TEXT SEGMENT:
· · · ·

Antiviral Therapy for Varicella Zoster Virus (VZV) and Herpes Simplex Virus (HSV)-Induced Anterior Uveitis: A Systematic Review and Meta-Analysis

Background

Viral anterior uveitis (VAU) is the most common form of infectious uveitis, accounting for more than 10% of all cases of anterior uveitis (1). Different members of the herpes virus family, including herpes simplex virus (HSV) and varicella zoster virus (VZV), are considered for the differential diagnosis when a viral etiology is suspected.

The diagnosis is mostly clinical (2–4). The presence of herpetic dermatitis, including vesicles occurring at the border of the eyelids and the zoster vesicular rash, or dendritic keratitis can provide a strong corroborative evidence for the diagnosis, but these findings are often absent. The presumptive diagnosis is thus based on ocular features, including unilateral involvement, reduced corneal sensation, keratic precipitates, iris atrophy and rise in intraocular pressure, with a course of the disease that is commonly recurrent (2–4). However, considering the overlap between clinical features suggestive of HSV and VZV anterior uveitis, once a viral etiology is suspected, polymerase chain reaction (PCR)-based analysis of aqueous humor sample may be used by the clinicians for confirming the diagnosis (5–8). The detection of the pathogen allows a more targeted therapy with the aim of limiting further spread of the virus and avoiding secondary tissue damage.

Treatment management of VAU is tailored to the virus and to the clinical immune response that the pathogen induces (9). Hence, therapeutic regimen usually includes antiviral medications (systemic and/or topical) in combination with topical inflammatory agents, commonly corticosteroids (1–3, 10–23). Cycloplegics and/or intraocular pressure lowering eye drops are the adjunctive therapy based on individual patient's clinical condition. Different antiviral agents for varying duration have been used in the treatment of VAU, including acyclovir and valacyclovir (1–3, 10–23).

To gain insight into the effectiveness of different therapeutic strategies and to propose the most appropriate treatment strategy for VAU, high-quality data collection or a well-designed randomized controlled trial is warranted. The objective of this systematic review and meta-analysis is hence to assess and compare the effectiveness of antiviral therapies, administered alone or in combination with other agents, in the management of anterior uveitis secondary to HSV and VZV. Cytomegalovirus (CMV) has not been considered for the purpose of this analysis.

Methods

The study protocol investigating the role of antiviral therapy for VZV and HSV induced anterior uveitis can be found at PROSPERO, international database of prospectively registered systematic reviews (registration number: CRD42020200404). The study was performed in accordance to the PRISMA (Preferred Reporting Items for Systematic Reviews and Meta-Analyses) guidelines. The PRISMA checklist is provided in Supplementary Data Sheet 1.

The inclusion criteria were:

Participants

Acute or chronic cases of viral anterior uveitis, caused by HSV or VZV, diagnosed on the basis of clinical criteria with or without confirmation by Goldmann-Witmer coefficient (GWC) or polymerase chain reaction (PCR) were included. Other inclusion criteria were: any age group (children and adults), either gender, any race and ethnicity, irrespective of the immune status, who received antiviral medications, either topical or systemic, including acyclovir, valacyclovir, famciclovir, ganciclovir, and valganciclovir.

Types of Studies

a. Randomized trials which assess the effect of oral and or topical treatments for viral anterior uveitis.

· · · ·

PROVIDED INFORMATION:
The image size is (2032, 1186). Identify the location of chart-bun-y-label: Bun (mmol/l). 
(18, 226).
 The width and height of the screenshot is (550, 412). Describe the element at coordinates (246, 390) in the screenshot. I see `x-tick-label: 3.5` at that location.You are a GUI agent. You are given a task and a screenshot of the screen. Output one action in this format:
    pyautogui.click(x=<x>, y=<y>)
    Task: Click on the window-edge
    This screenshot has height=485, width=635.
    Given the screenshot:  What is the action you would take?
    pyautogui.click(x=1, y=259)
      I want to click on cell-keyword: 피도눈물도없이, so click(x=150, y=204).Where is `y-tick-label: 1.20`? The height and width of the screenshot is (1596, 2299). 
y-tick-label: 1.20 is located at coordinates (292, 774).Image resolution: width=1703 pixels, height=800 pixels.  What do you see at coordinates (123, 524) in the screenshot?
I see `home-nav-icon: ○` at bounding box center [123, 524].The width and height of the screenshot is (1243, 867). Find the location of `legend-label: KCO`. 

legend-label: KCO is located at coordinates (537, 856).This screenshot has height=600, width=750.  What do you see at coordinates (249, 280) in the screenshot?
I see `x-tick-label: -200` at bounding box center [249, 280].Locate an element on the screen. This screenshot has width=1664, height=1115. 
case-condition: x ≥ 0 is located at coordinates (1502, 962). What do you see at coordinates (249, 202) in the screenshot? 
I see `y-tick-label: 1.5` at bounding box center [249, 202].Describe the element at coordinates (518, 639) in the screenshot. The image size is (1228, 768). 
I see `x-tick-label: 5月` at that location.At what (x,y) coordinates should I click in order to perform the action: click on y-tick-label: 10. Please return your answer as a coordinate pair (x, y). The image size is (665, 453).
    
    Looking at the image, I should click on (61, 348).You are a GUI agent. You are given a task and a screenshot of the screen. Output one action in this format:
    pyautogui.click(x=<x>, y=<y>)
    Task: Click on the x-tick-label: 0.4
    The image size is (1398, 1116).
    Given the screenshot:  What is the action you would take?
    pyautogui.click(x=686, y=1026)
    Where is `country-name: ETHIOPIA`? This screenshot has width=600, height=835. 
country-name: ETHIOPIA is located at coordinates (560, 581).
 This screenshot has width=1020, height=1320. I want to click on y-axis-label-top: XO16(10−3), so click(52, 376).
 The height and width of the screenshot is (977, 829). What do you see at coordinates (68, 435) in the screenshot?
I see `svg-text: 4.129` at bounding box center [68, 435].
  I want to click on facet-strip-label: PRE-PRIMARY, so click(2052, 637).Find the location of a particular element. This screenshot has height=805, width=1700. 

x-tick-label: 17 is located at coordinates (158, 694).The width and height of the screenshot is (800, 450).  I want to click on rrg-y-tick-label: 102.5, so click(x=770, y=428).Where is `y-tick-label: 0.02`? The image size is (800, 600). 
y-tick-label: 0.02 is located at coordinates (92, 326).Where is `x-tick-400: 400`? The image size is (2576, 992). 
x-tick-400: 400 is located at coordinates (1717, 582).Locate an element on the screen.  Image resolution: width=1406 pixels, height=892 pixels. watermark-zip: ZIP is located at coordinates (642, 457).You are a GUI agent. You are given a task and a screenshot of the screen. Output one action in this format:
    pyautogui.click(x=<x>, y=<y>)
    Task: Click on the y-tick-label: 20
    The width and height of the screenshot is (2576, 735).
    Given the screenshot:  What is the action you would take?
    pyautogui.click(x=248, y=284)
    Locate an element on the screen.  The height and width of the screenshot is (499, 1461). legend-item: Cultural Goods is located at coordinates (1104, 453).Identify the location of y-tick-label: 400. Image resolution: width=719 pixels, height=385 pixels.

· · · ·

PROBLEM SET:
(a) List every antiviral medication named in the review of antiviral therapy for herpetic anterior uveitis.
(b) Continue the review of antiviral therapy for herpetic anterior uveitis from its last line.
The records are not needed here.

ACTIVITY ANSWERS:
(a) Acyclovir, valacyclovir, famciclovir, ganciclovir, valganciclovir

(b)
b. Non-randomized intervention studies and controlled before-after studies in addition to observational studies (including prospective and retrospective cohort and case-control studies, cross-sectional studies).

c. Studies that include subsets of relevant participants if the data for the relevant subsets are reported separately (in such cases, we planned to include only the data for the relevant subsets).

Case reports, letter to editors (not reporting cases), narrative reviews, and correspondence (such as editorials) were excluded.

Types of Outcome Measure

Primary Outcome Measure

Number of patients with treatment failure as per the criteria defined in the included studies such as persistence or worsening of ocular inflammation, development of ocular inflammation, development of viral epithelial keratitis or epithelial defect, persistent rise in intraocular pressure despite maximally tolerated medical therapy, discontinuation of treatment due to an adverse reaction and voluntary withdrawal from study.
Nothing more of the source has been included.